8. Winter Chicken Waterer
Just as it’s important to keep chickens hydrated in the summer, it’s equally important in the winter. It’s actually easy for chickens to get dehydrated in the winter when the water freezes. To keep them hydrated, bring your chickens warm water twice a day if you don’t have a heated waterer to keep the water thawed.
They’re most likely to drink at dawn and dusk. I’ve used a number of heated waterers, and by far my favorite is this plug in bucket. It does take electricity, but it’s so much easier to fill and clean than the bell type waterers.
Liked this information on how to keep chickens warm in winter? Here’s more:
What to Feed Your Chickens to Hep Them Stay Warmer
How to Prepare for Mail Order Chicks (of the feathered variety)
How to Keep Your Outdoor Dogs Healthy this Winter
Rescue Chicks & Ducks (why not to buy live animals at Easter)

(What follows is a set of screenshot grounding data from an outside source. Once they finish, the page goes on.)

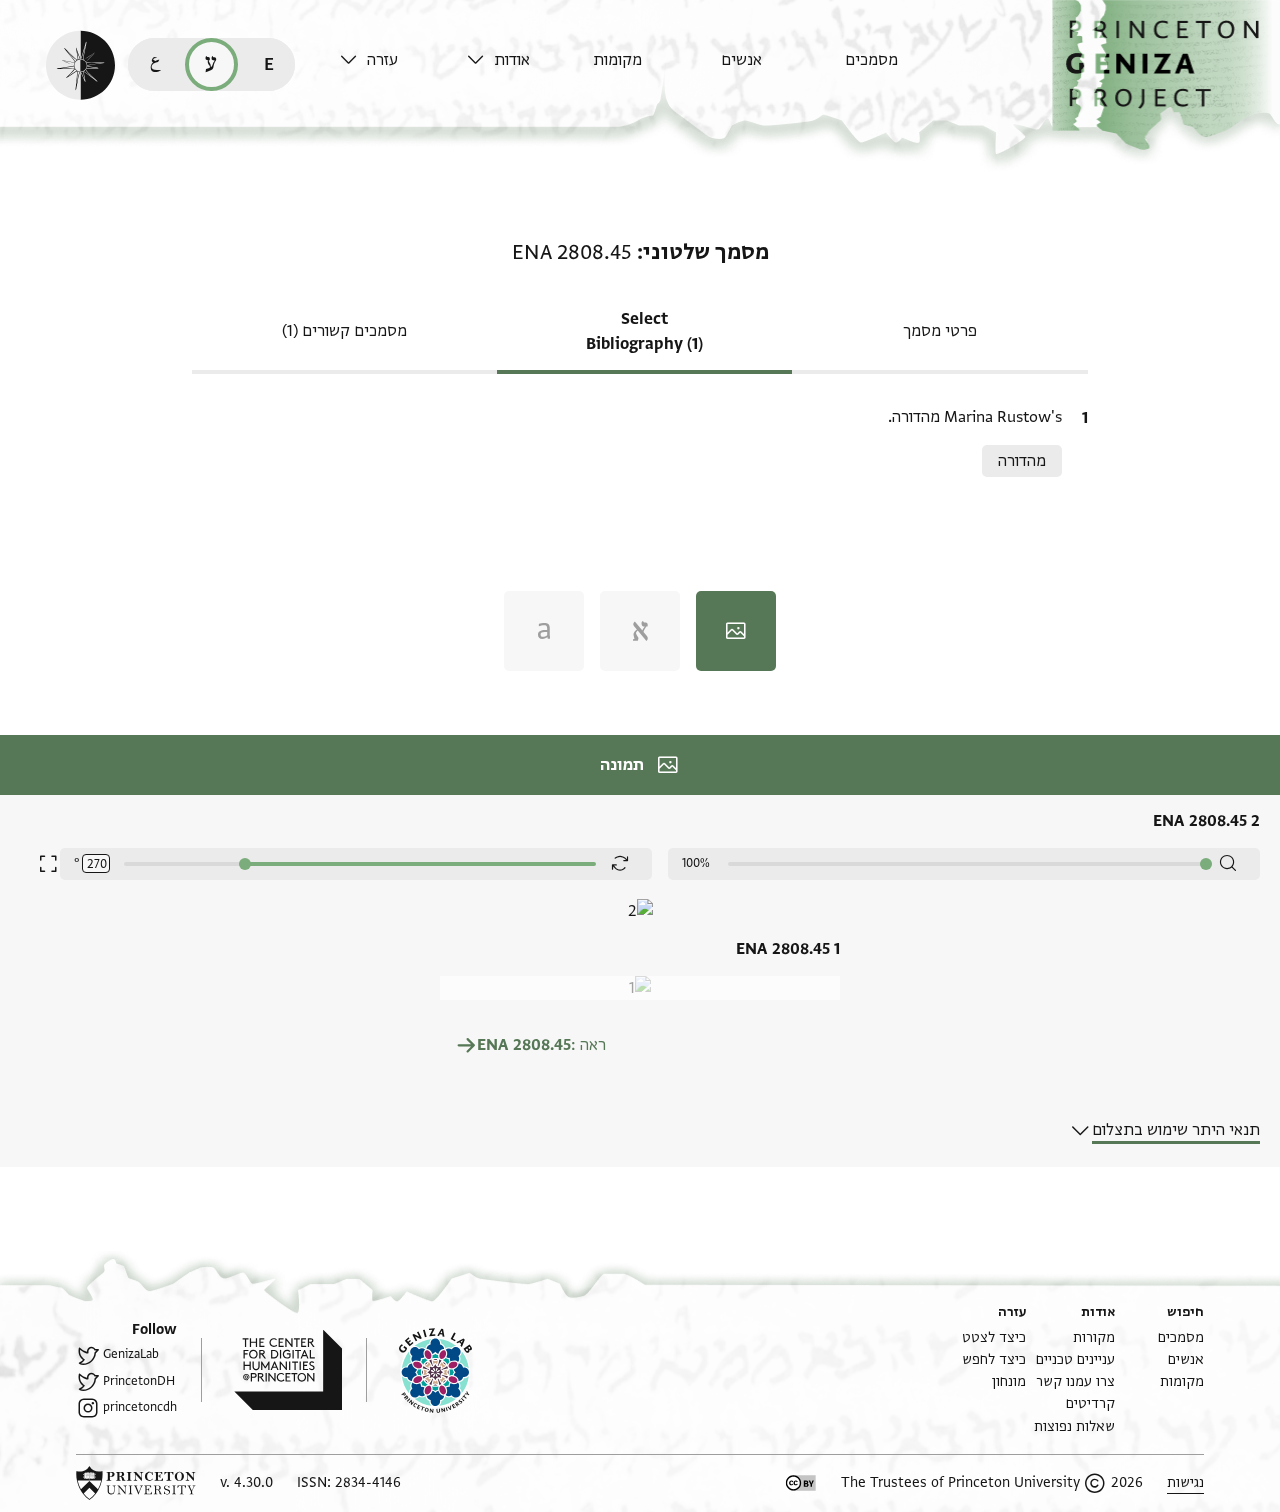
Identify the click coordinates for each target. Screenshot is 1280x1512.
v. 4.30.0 (246, 1482)
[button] (1166, 75)
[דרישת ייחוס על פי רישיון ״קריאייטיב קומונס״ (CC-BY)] (801, 1483)
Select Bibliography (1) (644, 331)
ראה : (541, 1045)
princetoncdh (140, 1407)
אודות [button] (512, 60)
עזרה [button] (382, 60)
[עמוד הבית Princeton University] (136, 1483)
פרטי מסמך (940, 331)
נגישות (1185, 1482)
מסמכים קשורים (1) (344, 331)
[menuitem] (903, 69)
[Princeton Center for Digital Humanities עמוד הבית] (271, 1370)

I’d love to hear your tips for how to keep chickens warm in winter without electricity. What tips for keeping chickens warm in winter do you have that I didn’t share?

Paula
Tuesday 11th of October 2022
Starting to winterize and coming up with good ideas from this site. My concern is that my girl is fat, old and alone this winter. The coop is 4x4 made with 1/2 inch (maybe 3/4 inch, I don’t remember) plywood and has worked great over the years with the exception of a couple of lightly frostbit combs that ended up with Vaseline and healing. My question/concern is this…. How do I ventilate while at the same time, insulating the outside of the coop? She no longer lays so I have filled all the nesting boxes with straw and put a four inch layer on the floor and up the walls a little. I’m thinking about changing out her fave roost with a 2x4 but I’m not sure how steady she’d be if the lays flat footed rather than being able to grip. I’m thinking of covering the outside with blankets and quilt, covered with tarp, but the only opening is the little entrance at the bottom. Is that enough ventilation or what do I need to do? I’d hate to lose her to a freeze after she’s survived fly strike twice this summer!! Thx much!
Judy
Monday 21st of September 2020
A flat 2 x 4 can be hard on large heavy chickens, if they curl their feet around the flat edge it causes their feet to break down over time. helps to have rounded edges
timbra newbury
Monday 25th of October 2021
flat roost bars that are wide enough for their whole foot to be flat down not only are best because they are able to cover their feet completely, but small round roosts lead to too roost sores on the keelbone, and less restful sleep. heavier birds are even better off on a larger wider roosting space. a small squared roost bar is going to be bad for the birds feet as well, yes. but the flat and wide method is the best by far for your chickens overall health
desi clark
Tuesday 23rd of January 2018
i also had a drafty shed as a coop...i saved all my feed bags from dogs/cats/chickens and stapled them onto inside of boards, covering it all, then added flattened cardboard boxes and then another layer of feed bags. i get a bale of fresh straw often and load up all the areas so they have warmer ground to walk on and in the nesting boxes and spaces. i do feed them about 3 times a day and give them any and all veg scraps, etc...they love bananas! i bring out a bucket of hot water to add to frozen water in the morning and then another in the late afternoon with dinner. i love my chickens and ducks! we've had a pretty brutal start to winter this year and so far not one single loss AND still getting half a dozen eggs a day!